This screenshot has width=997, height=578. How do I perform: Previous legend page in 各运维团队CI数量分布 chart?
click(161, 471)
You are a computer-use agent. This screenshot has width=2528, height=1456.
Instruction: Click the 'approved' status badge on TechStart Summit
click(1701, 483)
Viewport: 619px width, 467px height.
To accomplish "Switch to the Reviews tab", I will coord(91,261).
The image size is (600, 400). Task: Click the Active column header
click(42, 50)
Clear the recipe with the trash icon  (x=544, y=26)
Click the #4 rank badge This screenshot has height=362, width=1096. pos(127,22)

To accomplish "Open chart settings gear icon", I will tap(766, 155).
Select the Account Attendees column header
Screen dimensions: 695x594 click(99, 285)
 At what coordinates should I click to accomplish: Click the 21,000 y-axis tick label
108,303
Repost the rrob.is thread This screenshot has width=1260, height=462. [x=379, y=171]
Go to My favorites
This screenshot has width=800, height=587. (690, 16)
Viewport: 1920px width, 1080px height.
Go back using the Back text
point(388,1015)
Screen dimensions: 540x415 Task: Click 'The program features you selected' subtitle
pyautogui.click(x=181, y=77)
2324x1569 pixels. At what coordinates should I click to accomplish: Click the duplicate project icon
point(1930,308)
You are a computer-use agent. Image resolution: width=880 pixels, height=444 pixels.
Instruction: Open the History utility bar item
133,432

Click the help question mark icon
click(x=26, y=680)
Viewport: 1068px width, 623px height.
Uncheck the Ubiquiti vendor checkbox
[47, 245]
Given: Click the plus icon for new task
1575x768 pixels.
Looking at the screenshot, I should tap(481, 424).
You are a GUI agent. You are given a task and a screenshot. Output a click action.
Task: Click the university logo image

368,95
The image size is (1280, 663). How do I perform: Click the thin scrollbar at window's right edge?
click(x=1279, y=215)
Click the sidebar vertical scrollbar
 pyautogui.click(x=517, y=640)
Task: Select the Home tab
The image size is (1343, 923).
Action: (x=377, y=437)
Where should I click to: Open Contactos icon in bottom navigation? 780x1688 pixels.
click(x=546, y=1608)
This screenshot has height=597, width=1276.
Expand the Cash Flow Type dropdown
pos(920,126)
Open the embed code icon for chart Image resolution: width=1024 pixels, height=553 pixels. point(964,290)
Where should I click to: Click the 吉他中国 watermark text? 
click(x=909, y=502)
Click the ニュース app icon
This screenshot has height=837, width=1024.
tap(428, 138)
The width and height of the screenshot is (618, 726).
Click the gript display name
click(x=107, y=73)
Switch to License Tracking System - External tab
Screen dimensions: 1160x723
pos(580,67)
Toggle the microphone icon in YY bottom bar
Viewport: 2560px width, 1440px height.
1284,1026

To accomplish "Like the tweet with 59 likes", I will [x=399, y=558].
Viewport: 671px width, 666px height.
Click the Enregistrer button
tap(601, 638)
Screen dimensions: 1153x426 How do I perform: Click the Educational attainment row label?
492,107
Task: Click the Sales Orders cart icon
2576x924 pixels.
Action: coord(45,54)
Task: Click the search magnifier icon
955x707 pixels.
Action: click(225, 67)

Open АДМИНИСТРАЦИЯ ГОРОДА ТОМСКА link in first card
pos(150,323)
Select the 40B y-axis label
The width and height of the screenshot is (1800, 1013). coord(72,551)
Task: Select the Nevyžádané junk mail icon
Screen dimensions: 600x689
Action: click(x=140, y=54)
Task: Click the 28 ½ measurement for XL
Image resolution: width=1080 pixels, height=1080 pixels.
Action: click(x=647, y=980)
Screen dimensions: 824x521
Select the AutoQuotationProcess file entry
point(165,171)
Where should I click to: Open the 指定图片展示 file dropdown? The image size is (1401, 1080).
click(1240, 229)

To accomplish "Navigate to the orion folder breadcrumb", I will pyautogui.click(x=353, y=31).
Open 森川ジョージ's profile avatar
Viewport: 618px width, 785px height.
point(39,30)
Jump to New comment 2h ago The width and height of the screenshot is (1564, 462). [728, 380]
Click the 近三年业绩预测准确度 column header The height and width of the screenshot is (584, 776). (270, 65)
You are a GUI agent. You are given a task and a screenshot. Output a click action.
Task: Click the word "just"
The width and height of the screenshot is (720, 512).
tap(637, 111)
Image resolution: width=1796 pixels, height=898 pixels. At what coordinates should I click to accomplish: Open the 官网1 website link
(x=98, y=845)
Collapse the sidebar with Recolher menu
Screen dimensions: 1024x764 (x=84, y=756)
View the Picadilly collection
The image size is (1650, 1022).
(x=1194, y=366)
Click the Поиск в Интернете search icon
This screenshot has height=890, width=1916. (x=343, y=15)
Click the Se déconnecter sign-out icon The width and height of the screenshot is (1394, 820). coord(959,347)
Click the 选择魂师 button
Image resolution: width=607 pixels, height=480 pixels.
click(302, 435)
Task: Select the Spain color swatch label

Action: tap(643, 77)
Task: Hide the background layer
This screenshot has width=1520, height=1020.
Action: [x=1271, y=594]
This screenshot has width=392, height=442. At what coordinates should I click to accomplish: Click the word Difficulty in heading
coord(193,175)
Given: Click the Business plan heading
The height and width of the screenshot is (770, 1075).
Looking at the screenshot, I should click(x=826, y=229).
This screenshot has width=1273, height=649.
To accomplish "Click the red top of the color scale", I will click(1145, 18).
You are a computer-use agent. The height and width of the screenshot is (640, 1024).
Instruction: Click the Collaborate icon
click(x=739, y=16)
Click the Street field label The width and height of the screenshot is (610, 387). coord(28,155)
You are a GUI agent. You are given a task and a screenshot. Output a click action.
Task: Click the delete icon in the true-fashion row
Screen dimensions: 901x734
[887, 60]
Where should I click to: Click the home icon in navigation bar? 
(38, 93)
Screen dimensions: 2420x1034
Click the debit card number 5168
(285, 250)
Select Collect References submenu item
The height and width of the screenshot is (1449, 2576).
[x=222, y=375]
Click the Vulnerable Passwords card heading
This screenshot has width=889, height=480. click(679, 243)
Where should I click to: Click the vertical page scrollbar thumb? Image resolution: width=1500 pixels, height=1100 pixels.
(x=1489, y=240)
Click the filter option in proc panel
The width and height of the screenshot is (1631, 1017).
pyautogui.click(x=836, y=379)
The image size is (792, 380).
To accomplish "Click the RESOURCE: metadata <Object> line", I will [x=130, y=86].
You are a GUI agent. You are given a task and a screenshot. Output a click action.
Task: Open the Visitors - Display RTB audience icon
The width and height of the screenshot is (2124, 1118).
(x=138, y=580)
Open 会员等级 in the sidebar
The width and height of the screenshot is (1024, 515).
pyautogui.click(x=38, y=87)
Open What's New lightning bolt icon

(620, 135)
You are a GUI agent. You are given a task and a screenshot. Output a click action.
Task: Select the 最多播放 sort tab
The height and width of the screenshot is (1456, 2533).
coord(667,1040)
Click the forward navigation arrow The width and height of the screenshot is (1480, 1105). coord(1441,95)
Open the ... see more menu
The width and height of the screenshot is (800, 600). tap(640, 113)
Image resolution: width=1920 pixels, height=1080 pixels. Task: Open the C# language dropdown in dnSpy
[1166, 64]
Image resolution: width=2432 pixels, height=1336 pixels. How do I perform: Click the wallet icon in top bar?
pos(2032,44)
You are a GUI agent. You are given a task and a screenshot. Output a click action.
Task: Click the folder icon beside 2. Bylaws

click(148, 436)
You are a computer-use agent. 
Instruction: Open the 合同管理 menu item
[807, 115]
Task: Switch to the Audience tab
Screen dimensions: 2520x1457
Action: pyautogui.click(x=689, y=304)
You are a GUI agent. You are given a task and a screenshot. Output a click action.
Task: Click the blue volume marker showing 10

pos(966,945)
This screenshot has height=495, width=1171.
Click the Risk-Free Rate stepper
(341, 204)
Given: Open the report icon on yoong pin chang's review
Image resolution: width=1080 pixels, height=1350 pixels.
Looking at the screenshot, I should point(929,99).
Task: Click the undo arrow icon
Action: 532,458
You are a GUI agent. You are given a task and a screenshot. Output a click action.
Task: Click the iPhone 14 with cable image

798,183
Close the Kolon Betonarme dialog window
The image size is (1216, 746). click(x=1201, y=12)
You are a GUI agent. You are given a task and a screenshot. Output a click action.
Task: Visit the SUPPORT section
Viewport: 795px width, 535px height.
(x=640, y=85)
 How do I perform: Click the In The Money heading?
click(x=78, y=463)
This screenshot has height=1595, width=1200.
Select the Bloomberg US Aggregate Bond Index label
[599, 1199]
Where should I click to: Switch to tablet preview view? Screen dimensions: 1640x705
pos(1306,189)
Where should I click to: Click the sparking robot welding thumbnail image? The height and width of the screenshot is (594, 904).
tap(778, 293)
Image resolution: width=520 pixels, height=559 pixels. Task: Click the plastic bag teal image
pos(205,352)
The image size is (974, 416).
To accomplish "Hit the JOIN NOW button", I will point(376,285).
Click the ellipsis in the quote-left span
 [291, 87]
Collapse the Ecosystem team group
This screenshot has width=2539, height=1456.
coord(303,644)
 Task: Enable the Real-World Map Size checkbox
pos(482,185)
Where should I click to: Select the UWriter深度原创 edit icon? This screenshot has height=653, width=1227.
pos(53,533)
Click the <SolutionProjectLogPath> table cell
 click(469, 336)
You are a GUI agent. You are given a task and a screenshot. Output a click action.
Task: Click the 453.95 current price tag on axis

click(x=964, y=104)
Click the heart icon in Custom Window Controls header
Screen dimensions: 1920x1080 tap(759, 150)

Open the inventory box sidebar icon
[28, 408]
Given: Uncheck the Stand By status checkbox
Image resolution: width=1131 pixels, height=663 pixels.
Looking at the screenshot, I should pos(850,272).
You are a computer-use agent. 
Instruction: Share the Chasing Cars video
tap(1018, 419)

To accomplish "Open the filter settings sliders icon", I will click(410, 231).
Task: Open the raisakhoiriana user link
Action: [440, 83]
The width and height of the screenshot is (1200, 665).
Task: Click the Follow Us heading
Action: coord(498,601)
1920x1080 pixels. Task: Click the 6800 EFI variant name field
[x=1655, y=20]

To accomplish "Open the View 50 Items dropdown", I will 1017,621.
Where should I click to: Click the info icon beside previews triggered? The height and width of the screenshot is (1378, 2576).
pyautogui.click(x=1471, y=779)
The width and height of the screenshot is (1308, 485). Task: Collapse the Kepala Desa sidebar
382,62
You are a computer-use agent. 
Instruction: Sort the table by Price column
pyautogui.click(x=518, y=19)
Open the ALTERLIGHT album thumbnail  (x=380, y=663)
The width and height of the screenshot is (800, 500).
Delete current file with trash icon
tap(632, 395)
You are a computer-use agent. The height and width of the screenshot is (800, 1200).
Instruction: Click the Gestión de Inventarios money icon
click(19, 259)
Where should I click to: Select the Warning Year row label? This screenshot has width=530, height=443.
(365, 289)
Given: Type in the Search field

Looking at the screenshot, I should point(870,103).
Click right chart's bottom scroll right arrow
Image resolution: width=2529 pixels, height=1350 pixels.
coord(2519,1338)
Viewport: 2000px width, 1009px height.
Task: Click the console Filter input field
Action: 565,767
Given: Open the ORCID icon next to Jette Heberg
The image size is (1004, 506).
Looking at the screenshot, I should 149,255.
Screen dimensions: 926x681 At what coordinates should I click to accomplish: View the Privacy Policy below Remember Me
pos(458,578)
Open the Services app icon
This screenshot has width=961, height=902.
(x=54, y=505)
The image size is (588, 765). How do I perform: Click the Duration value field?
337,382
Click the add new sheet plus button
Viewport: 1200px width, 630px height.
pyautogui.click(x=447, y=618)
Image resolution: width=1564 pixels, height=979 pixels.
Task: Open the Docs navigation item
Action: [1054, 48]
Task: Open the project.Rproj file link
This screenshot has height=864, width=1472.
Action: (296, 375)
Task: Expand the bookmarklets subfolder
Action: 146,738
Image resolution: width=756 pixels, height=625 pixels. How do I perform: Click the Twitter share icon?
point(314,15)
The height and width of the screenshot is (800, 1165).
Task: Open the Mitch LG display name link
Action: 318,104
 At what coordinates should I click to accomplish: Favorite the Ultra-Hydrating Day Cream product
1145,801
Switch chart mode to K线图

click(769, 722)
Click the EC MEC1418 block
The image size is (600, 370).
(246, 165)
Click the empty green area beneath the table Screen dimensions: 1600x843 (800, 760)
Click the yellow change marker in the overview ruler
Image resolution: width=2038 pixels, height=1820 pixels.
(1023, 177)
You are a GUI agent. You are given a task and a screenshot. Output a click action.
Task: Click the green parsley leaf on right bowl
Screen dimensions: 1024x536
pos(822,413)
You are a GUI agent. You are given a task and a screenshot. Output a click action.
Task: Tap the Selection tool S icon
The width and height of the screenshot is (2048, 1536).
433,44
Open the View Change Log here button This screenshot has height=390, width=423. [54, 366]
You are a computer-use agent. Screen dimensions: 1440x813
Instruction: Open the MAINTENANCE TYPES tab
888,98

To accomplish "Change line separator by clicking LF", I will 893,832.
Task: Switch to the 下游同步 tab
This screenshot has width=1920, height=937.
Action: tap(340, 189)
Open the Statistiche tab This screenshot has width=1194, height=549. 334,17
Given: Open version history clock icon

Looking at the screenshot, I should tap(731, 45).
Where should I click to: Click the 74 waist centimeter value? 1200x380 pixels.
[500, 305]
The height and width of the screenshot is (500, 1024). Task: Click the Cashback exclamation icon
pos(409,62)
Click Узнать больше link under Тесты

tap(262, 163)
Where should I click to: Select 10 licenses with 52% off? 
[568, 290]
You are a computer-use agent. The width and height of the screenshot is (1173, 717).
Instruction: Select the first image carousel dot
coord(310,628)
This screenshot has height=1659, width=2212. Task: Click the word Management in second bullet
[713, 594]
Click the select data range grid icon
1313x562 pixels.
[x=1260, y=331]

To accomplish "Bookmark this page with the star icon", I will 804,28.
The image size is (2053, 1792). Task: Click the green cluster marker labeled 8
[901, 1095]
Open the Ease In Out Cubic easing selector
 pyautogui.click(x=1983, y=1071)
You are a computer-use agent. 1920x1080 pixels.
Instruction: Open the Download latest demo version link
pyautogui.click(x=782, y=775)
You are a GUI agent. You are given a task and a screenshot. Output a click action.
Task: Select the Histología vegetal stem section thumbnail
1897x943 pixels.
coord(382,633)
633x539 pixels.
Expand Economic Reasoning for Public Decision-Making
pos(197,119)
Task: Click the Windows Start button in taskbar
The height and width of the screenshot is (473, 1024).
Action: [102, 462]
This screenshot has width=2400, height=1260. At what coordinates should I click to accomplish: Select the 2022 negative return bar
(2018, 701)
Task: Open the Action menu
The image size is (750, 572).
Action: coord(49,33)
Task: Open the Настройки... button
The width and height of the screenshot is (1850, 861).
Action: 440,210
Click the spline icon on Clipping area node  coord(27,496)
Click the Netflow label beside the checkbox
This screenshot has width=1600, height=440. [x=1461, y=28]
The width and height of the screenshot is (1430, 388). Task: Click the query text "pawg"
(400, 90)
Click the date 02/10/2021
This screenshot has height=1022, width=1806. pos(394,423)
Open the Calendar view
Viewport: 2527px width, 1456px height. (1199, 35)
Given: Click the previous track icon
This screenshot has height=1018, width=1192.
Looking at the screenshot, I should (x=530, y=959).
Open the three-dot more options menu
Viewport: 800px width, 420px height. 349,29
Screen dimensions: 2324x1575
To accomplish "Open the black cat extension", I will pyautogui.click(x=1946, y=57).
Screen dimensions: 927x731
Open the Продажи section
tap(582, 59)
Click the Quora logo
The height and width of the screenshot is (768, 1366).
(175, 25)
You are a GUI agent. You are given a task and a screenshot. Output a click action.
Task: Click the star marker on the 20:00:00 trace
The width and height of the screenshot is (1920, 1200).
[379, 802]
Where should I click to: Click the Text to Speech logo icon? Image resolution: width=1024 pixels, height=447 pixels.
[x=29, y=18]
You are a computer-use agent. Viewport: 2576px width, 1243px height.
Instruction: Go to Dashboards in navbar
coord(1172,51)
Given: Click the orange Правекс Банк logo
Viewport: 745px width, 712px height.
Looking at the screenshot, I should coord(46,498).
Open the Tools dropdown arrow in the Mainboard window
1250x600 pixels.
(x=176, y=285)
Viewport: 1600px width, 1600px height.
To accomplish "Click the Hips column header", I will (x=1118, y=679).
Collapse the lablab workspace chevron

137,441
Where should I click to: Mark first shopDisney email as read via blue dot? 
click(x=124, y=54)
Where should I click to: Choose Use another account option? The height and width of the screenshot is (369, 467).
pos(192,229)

> [GIVEN INSTRUCTION]
Edit the rows between the line holding "Click the 近三年业绩预测准确度" and the line holding "will click(1145, 18).", inclusive, swapping "Spain" for "Portugal" and leaving everything else unchanged.

> [FINISHED EXERCISE]
Click the 近三年业绩预测准确度 column header The height and width of the screenshot is (584, 776). (270, 65)
You are a GUI agent. You are given a task and a screenshot. Output a click action.
Task: Click the word "just"
The width and height of the screenshot is (720, 512).
tap(637, 111)
Image resolution: width=1796 pixels, height=898 pixels. At what coordinates should I click to accomplish: Open the 官网1 website link
(x=98, y=845)
Collapse the sidebar with Recolher menu
Screen dimensions: 1024x764 (x=84, y=756)
View the Picadilly collection
The image size is (1650, 1022).
(x=1194, y=366)
Click the Поиск в Интернете search icon
This screenshot has height=890, width=1916. (x=343, y=15)
Click the Se déconnecter sign-out icon The width and height of the screenshot is (1394, 820). coord(959,347)
Click the 选择魂师 button
Image resolution: width=607 pixels, height=480 pixels.
click(302, 435)
Task: Select the Portugal color swatch label

Action: tap(643, 77)
Task: Hide the background layer
This screenshot has width=1520, height=1020.
Action: [x=1271, y=594]
This screenshot has width=392, height=442. At what coordinates should I click to accomplish: Click the word Difficulty in heading
coord(193,175)
Given: Click the Business plan heading
The height and width of the screenshot is (770, 1075).
Looking at the screenshot, I should click(x=826, y=229).
This screenshot has width=1273, height=649.
To accomplish "Click the red top of the color scale", I will click(1145, 18).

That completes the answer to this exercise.